WORK ITEM: Reproduce the records below exactly, but only between the lines holding "Where should I click to: Expand" and "Click the Home icon in the header", inclusive.

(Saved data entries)

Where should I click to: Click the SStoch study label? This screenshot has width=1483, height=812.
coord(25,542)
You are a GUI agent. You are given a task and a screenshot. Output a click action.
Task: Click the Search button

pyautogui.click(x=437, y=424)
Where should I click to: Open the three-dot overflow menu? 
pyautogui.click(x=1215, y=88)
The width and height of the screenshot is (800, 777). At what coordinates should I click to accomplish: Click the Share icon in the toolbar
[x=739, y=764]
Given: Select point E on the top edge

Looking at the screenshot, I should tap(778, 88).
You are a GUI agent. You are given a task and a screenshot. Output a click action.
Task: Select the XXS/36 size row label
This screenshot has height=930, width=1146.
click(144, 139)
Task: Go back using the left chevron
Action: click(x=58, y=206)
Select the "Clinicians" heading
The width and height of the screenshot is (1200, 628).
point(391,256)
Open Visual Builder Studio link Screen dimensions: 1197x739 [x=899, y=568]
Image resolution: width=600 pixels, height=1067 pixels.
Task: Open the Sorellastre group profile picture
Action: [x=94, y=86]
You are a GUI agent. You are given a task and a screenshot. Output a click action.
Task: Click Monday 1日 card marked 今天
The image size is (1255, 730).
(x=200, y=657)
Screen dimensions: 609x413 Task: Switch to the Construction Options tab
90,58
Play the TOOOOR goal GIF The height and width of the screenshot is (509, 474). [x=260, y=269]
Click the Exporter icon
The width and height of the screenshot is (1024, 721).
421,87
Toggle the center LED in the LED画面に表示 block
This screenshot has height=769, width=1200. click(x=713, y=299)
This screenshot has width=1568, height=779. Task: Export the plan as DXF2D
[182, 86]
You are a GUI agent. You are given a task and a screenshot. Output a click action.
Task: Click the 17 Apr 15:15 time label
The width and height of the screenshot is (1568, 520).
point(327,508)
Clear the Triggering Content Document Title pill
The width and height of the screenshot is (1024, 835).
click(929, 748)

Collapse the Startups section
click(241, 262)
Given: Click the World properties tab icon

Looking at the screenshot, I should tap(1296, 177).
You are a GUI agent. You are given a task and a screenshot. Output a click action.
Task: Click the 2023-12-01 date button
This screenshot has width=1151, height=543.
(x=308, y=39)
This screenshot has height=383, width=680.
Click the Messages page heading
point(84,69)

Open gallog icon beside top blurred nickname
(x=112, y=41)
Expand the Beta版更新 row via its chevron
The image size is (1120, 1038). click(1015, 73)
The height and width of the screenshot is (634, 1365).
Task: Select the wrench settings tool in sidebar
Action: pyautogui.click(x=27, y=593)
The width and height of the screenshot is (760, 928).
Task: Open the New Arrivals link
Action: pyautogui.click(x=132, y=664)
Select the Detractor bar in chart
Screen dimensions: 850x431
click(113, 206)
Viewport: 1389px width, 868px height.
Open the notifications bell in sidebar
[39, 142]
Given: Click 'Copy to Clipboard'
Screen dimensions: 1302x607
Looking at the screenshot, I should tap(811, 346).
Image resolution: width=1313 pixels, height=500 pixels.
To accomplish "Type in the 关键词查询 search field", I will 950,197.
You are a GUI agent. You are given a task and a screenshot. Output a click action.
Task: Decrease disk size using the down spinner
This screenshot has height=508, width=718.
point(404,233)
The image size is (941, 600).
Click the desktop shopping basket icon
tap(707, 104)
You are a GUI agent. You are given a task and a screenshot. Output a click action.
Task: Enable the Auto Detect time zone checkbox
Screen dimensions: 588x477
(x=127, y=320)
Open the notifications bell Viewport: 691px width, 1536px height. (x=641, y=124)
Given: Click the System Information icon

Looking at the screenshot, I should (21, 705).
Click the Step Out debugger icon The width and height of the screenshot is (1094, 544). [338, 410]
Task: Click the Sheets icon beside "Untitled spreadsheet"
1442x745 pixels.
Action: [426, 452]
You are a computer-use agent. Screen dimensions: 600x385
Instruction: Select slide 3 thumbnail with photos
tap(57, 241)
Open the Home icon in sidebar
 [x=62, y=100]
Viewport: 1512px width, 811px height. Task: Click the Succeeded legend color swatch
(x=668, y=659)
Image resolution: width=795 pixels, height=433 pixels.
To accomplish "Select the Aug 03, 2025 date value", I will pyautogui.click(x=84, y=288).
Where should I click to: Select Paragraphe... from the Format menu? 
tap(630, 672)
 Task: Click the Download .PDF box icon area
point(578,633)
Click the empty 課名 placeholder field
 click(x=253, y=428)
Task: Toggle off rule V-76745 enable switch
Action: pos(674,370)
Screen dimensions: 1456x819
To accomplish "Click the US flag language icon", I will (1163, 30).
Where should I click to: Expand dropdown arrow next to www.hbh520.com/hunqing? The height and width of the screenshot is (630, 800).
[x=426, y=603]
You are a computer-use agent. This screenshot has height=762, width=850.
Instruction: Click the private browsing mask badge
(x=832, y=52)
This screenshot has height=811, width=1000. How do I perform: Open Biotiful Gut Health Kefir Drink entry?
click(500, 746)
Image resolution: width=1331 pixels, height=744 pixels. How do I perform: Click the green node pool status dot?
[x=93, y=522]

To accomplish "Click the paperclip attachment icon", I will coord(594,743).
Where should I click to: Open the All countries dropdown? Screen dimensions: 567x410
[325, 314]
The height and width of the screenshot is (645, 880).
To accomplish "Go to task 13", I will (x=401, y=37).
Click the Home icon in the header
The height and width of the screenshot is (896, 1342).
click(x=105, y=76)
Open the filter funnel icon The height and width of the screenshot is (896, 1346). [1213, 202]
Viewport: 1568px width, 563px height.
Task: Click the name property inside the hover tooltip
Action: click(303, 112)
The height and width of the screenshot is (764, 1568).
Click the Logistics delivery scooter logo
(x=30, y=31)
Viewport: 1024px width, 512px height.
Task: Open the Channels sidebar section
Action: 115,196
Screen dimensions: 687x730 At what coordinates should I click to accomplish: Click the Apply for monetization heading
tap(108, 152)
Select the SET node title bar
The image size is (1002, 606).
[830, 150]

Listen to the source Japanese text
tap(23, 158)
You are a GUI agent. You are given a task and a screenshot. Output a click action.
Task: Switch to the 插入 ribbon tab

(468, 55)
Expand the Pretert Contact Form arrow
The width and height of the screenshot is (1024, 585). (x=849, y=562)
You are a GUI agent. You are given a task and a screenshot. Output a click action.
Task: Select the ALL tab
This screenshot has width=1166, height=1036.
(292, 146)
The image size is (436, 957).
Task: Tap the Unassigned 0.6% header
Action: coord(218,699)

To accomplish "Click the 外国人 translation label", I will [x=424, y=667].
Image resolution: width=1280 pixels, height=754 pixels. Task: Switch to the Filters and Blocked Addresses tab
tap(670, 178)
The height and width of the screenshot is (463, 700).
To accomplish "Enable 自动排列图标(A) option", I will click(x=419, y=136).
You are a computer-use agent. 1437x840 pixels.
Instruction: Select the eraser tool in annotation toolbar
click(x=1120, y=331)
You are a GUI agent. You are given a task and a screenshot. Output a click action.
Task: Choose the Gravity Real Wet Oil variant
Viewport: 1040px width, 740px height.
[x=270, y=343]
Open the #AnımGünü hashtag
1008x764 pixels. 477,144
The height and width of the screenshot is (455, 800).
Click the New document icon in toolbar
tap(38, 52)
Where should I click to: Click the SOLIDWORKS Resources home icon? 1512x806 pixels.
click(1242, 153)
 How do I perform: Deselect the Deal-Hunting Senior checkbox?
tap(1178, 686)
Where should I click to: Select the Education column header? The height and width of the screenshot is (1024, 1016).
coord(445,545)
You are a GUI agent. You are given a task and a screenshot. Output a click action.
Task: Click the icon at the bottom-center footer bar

EXERCISE RESPONSE:
Where should I click to: Expand dropdown arrow next to www.hbh520.com/hunqing? The height and width of the screenshot is (630, 800).
[x=426, y=603]
You are a computer-use agent. This screenshot has height=762, width=850.
Instruction: Click the private browsing mask badge
(x=832, y=52)
This screenshot has height=811, width=1000. How do I perform: Open Biotiful Gut Health Kefir Drink entry?
click(500, 746)
Image resolution: width=1331 pixels, height=744 pixels. How do I perform: Click the green node pool status dot?
[x=93, y=522]

To accomplish "Click the paperclip attachment icon", I will coord(594,743).
Where should I click to: Open the All countries dropdown? Screen dimensions: 567x410
[325, 314]
The height and width of the screenshot is (645, 880).
To accomplish "Go to task 13", I will (x=401, y=37).
Click the Home icon in the header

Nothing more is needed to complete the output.